• _Source records_
:::::

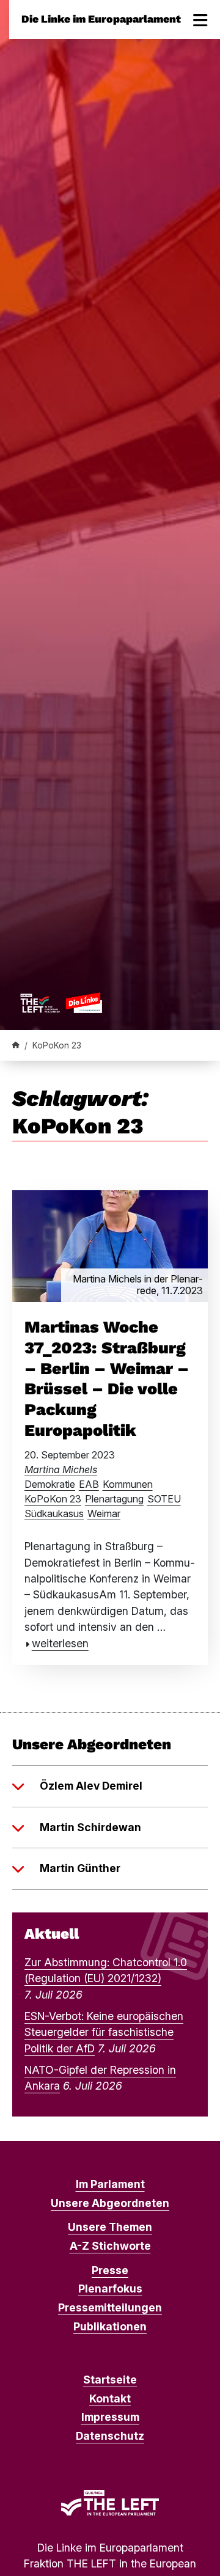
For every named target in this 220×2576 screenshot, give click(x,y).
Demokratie (49, 1484)
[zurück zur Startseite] (61, 1002)
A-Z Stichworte (110, 2245)
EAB (89, 1484)
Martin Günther (80, 1868)
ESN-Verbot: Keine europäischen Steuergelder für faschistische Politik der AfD (103, 2032)
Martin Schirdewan (90, 1827)
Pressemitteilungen (110, 2307)
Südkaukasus (54, 1513)
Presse (110, 2270)
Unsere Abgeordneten (110, 2203)
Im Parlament (110, 2184)
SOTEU (164, 1499)
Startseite (110, 2379)
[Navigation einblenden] (200, 19)
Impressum (110, 2416)
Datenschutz (110, 2435)
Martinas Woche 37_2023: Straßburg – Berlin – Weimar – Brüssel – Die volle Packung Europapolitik (106, 1378)
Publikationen (110, 2326)
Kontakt (110, 2398)
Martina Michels (60, 1469)
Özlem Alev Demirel (91, 1785)
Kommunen (128, 1484)
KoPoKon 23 (52, 1499)
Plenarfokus (110, 2288)
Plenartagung (114, 1499)
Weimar (103, 1513)
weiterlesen (60, 1643)
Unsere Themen (110, 2226)
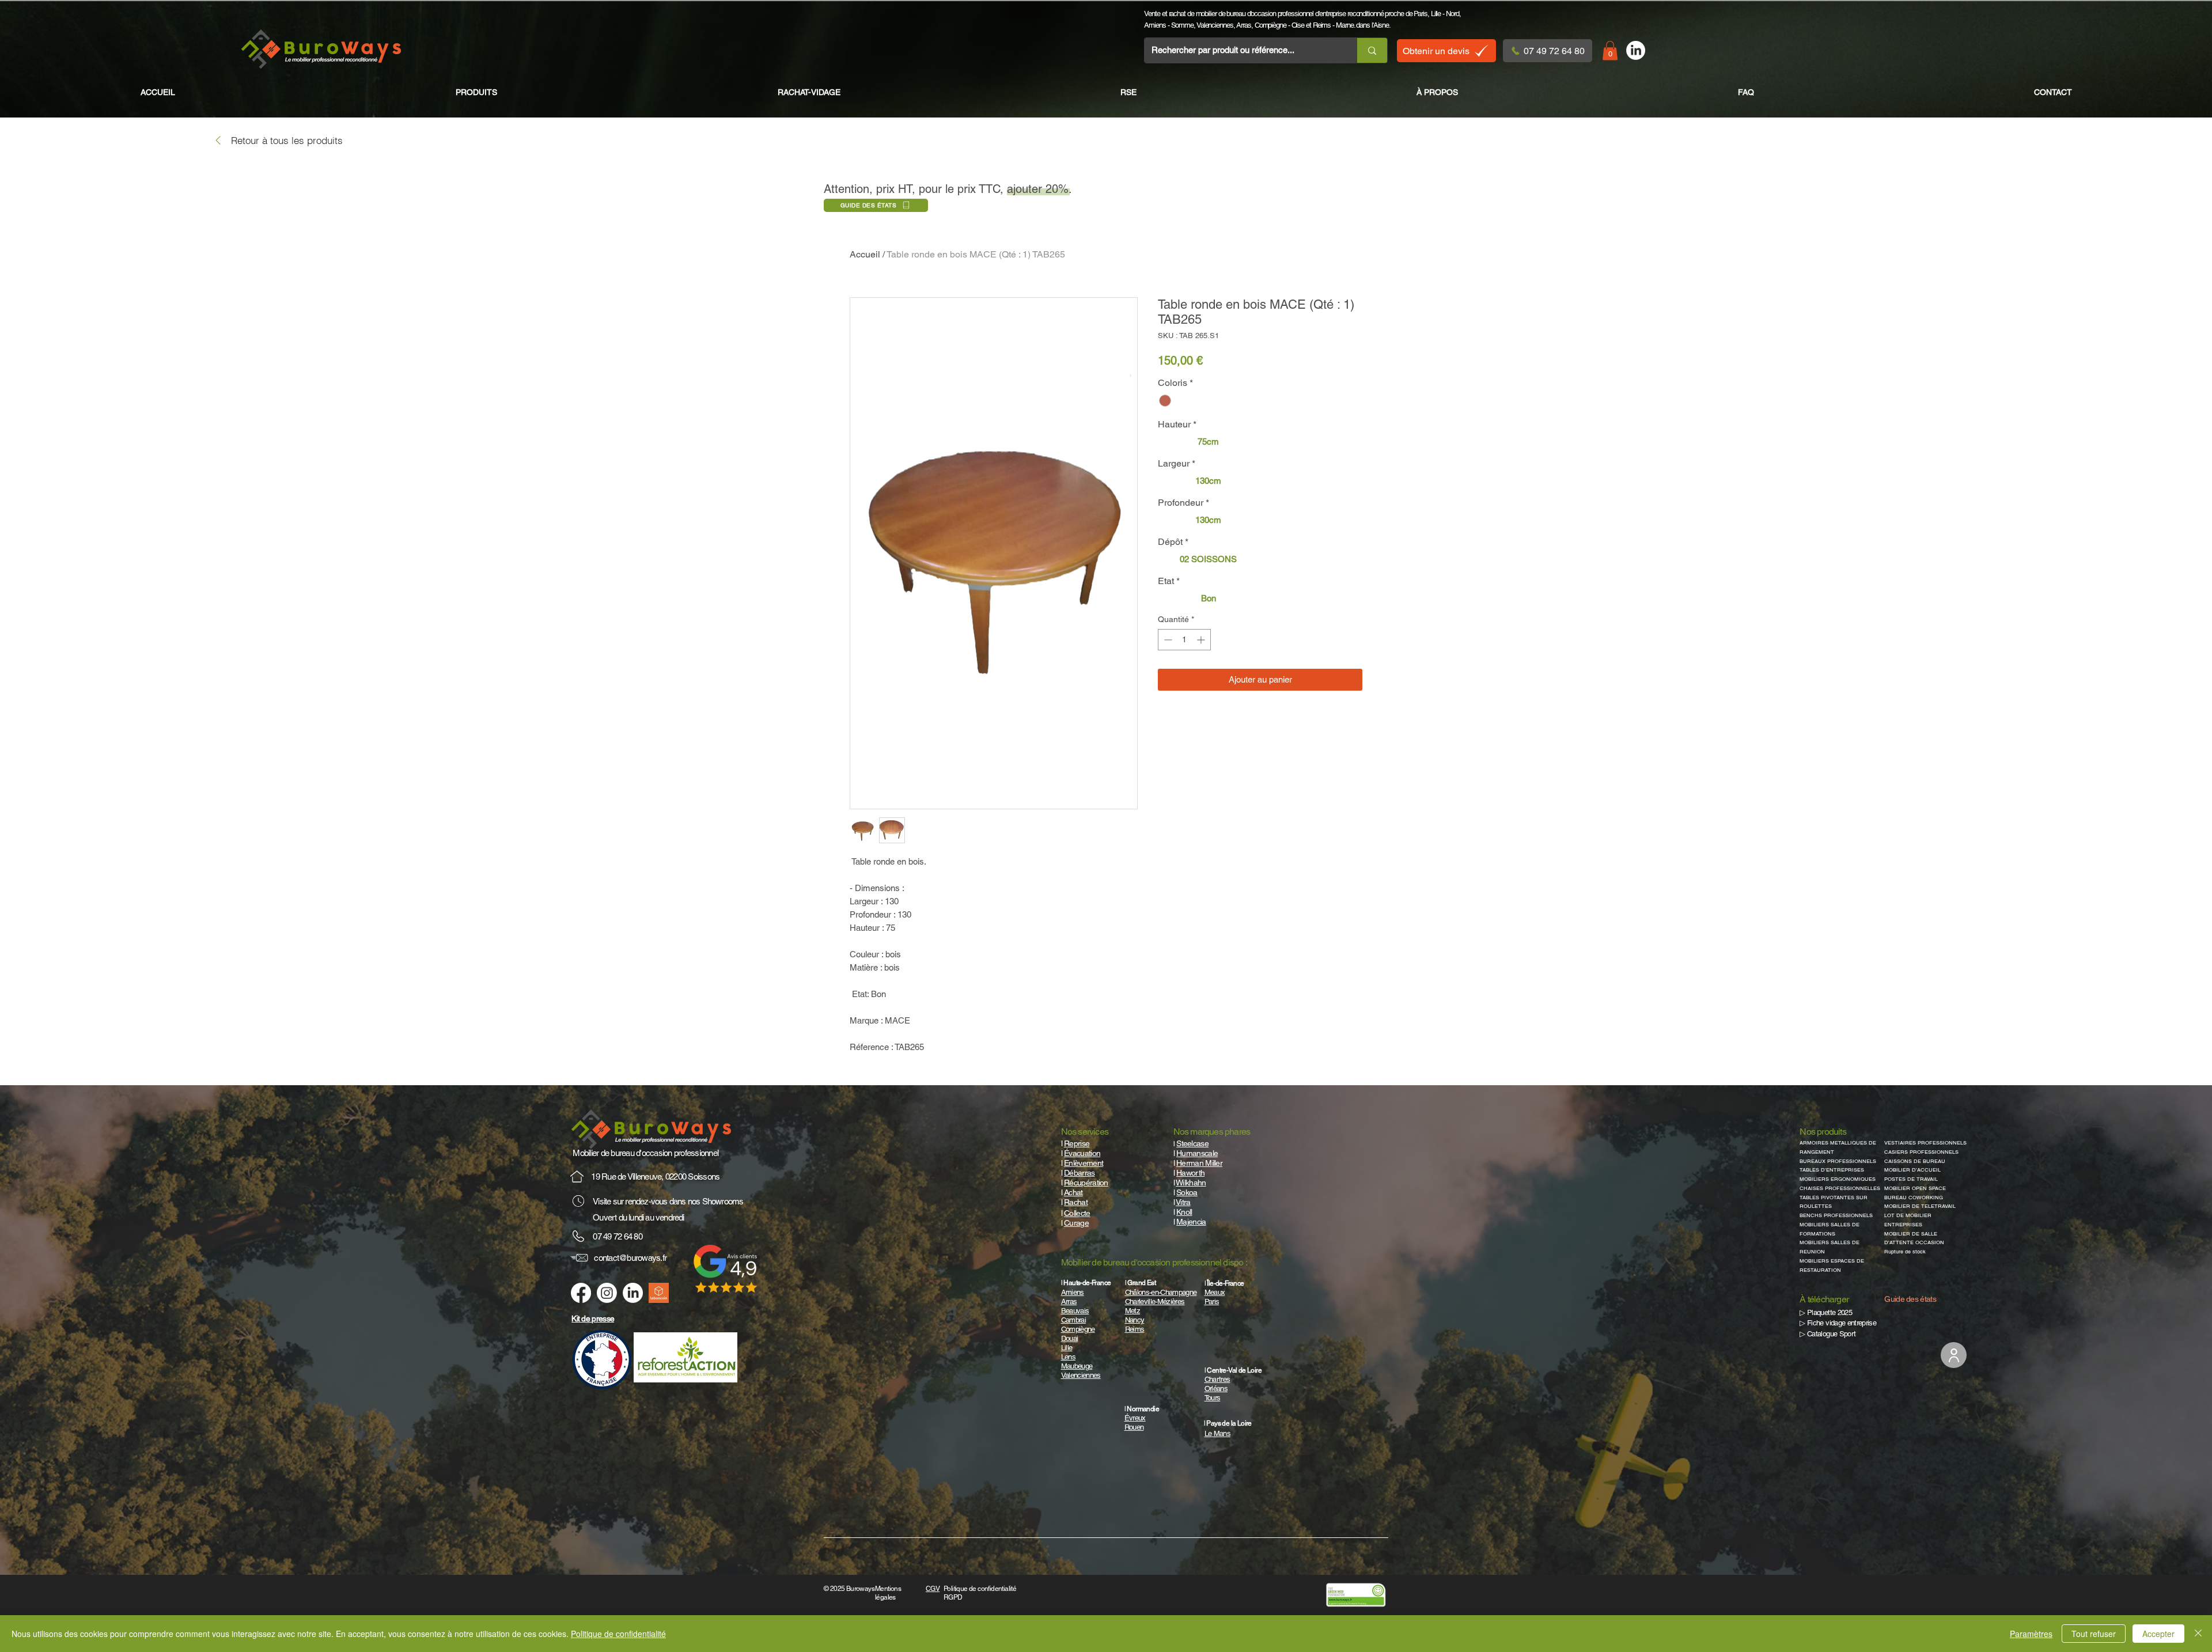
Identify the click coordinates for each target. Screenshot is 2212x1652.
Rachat (1076, 1202)
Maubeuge (1077, 1366)
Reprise (1076, 1143)
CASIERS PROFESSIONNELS (1921, 1152)
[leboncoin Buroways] (659, 1293)
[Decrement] (1167, 640)
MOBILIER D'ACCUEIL (1912, 1169)
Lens (1068, 1356)
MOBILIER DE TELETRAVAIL (1920, 1206)
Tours (1213, 1397)
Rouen (1134, 1427)
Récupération (1086, 1182)
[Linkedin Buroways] (633, 1293)
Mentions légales (888, 1593)
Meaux (1215, 1292)
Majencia (1191, 1221)
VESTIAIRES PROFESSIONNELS (1925, 1142)
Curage (1076, 1222)
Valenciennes (1214, 25)
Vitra (1183, 1202)
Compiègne (1270, 25)
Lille (1436, 13)
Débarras (1079, 1172)
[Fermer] (2198, 1633)
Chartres (1217, 1379)
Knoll (1184, 1212)
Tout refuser (2093, 1633)
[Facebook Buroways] (581, 1293)
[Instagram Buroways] (607, 1293)
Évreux (1135, 1418)
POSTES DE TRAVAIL (1911, 1179)
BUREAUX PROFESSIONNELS (1838, 1161)
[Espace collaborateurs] (1954, 1355)
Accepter (2158, 1633)
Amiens (1154, 25)
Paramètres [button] (2031, 1633)
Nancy (1135, 1320)
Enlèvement (1083, 1163)
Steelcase (1192, 1143)
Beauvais (1075, 1310)
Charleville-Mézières (1155, 1301)
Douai (1069, 1338)
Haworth (1190, 1172)
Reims (1322, 25)
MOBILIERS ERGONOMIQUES (1838, 1179)
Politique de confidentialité (618, 1633)
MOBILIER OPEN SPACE (1915, 1188)
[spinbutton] (1184, 640)
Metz (1132, 1310)
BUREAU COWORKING (1913, 1197)
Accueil (865, 254)
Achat (1073, 1192)
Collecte (1077, 1213)
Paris (1420, 13)
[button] (1610, 50)
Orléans (1216, 1388)
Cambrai (1073, 1320)
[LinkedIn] (1635, 50)
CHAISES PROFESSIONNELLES (1840, 1188)
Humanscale (1197, 1153)
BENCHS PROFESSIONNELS (1836, 1215)
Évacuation (1082, 1153)
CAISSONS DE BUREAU (1914, 1161)
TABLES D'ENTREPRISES (1832, 1169)
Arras (1243, 25)
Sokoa (1187, 1192)
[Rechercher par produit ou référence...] (1372, 50)
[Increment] (1202, 640)
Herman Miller (1199, 1163)
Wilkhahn (1191, 1182)
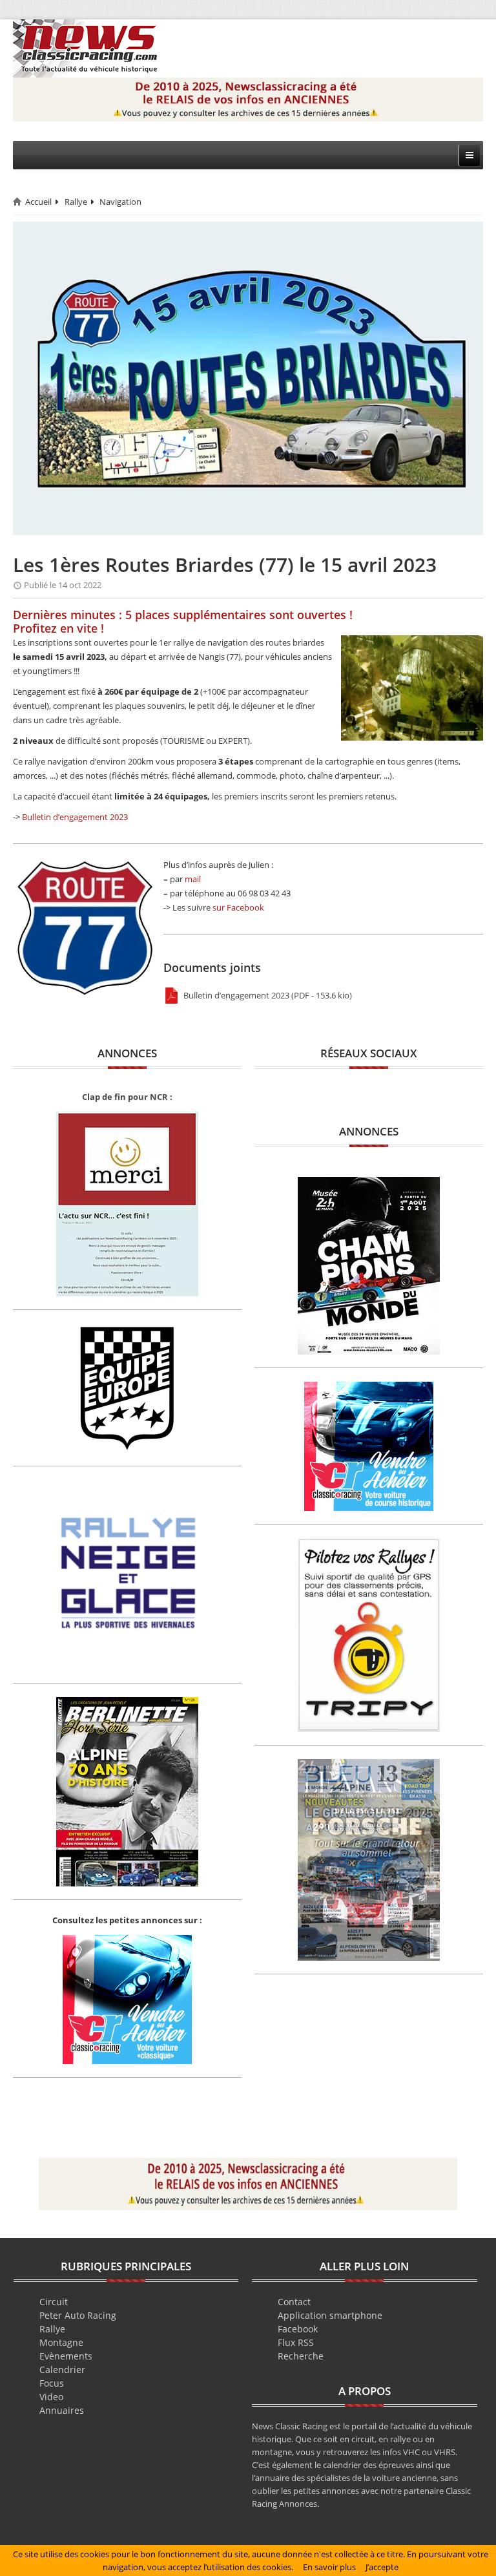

:::::

• _Task description_
What are the lines above, starting at the one with "[Decrement] (1167, 640)" and ending at the one with "Cambrai (1073, 1320)"? Give them again exactly, and only them.

• _Response box_
[Decrement] (1167, 640)
MOBILIER D'ACCUEIL (1912, 1169)
Lens (1068, 1356)
MOBILIER DE TELETRAVAIL (1920, 1206)
Tours (1213, 1397)
Rouen (1134, 1427)
Récupération (1086, 1182)
[Linkedin Buroways] (633, 1293)
Mentions légales (888, 1593)
Meaux (1215, 1292)
Majencia (1191, 1221)
VESTIAIRES PROFESSIONNELS (1925, 1142)
Curage (1076, 1222)
Valenciennes (1214, 25)
Vitra (1183, 1202)
Compiègne (1270, 25)
Lille (1436, 13)
Débarras (1079, 1172)
[Fermer] (2198, 1633)
Chartres (1217, 1379)
Knoll (1184, 1212)
Tout refuser (2093, 1633)
[Facebook Buroways] (581, 1293)
[Instagram Buroways] (607, 1293)
Évreux (1135, 1418)
POSTES DE TRAVAIL (1911, 1179)
BUREAUX PROFESSIONNELS (1838, 1161)
[Espace collaborateurs] (1954, 1355)
Accepter (2158, 1633)
Amiens (1154, 25)
Paramètres [button] (2031, 1633)
Nancy (1135, 1320)
Enlèvement (1083, 1163)
Steelcase (1192, 1143)
Beauvais (1075, 1310)
Charleville-Mézières (1155, 1301)
Douai (1069, 1338)
Haworth (1190, 1172)
Reims (1322, 25)
MOBILIERS ERGONOMIQUES (1838, 1179)
Politique de confidentialité (618, 1633)
MOBILIER OPEN SPACE (1915, 1188)
[spinbutton] (1184, 640)
Metz (1132, 1310)
BUREAU COWORKING (1913, 1197)
Accueil (865, 254)
Achat (1073, 1192)
Collecte (1077, 1213)
Paris (1420, 13)
[button] (1610, 50)
Orléans (1216, 1388)
Cambrai (1073, 1320)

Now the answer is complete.